Churchill’s Doctors
15% of former Churchill Scholars practice medicine

“The opportunity to live, work, play, and eat in another culture helped me slowly learn how to serve patients from many cultures.”

“I’ve got a great candidate for you this year,” said a worried scholarship adviser from a top research university, “but unfortunately he wants to study medicine.” This is a common misconception. Not only does the Foundation welcome pre-med student applicants, but it’s hard to think of the Churchill Scholarship without noting all the medical advances our students have achieved. In recent years, we have had as many as five of 16 Churchill Scholars go on to medical school, and this is not unusual. Around 15% of former Churchill Scholars practice medicine.

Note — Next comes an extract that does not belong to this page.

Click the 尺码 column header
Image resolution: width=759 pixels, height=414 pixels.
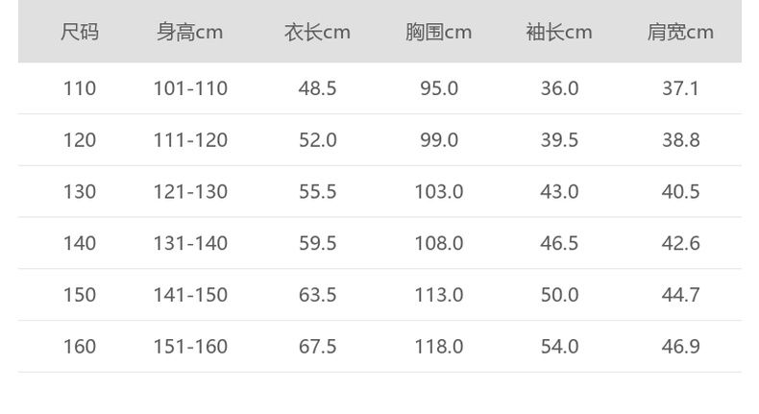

The connection with medicine goes all the way back to the first year of the Scholarship. Alfred Goldberg (Physiology, 1963-64), one of the first three Scholars started, but did not actually finish, med school. However, he did go on to a faculty position at Harvard Medical School and was elected to the National Academy of Medicine. For his pioneering discoveries about the biochemical mechanisms of intracellular protein degradation and the development of proteasome inhibitors for the treatment of patients with multiple myeloma, he was awarded the Ernst Beutler Prize and Walter Alpert Foundation Prize for Medical Research.

For many Churchill Scholars who enter medicine, the lure of research is hard to escape, even if they do finish med school and start a clinical career. “I was not one of those students who was planning on or destined for an MD-PhD program,” says Colin Phoon (Pharmacology, 1985-86), a specialist in pediatric cardiology at NYU Langone Health. “The discipline of an organized lab notebook, planning experiments, constant literature review, and continual assessment of one’s experimental approaches, stay with me to this day. Even if I had not come back to bench research, the scientific thinking that goes with lab research helps me take better care of my patients.”

On the other side of the coin are Churchill Scholars who went to Cambridge focused on research but came out of it wanting to work more with patients. “I didn’t anticipate having a career in medicine beyond research,” says Claudia Testa (Engineering, 1987-88), Director of the Huntington Disease Program at Virginia Commonwealth University. The Scholarship was her first trip abroad, and the exposure to a different healthcare delivery system was eye-opening. She has since used the Churchill experience as a springboard to take research trips to Venezuela and Bangalore, India. “It’s a privilege to travel beyond tourist boundaries, learning what matters to patients and families and seeing their experiences up close in very different settings.”

Cultural exchange is a positive aspect of the Churchill experience echoed by other Churchill Scholar physicians. “The opportunity to live, work, play, and eat in another culture helped me slowly learn how to serve patients from many cultures,” says Arwen Declan (MedicalScience, 2001-02), a specialist in emergency medicine.

Jack Belliveau (Molecular Biology, 1981-82) was working at Massachusetts General Hospital when he developed a technique to track blood flow using an MRI scanner. Though he did not practice medicine (sadly, he passed away in 2014), he and his team were the first to detect regional brain activity through functional magnetic resonance imaging (fMRI),whose research and clinical applications have become widespread.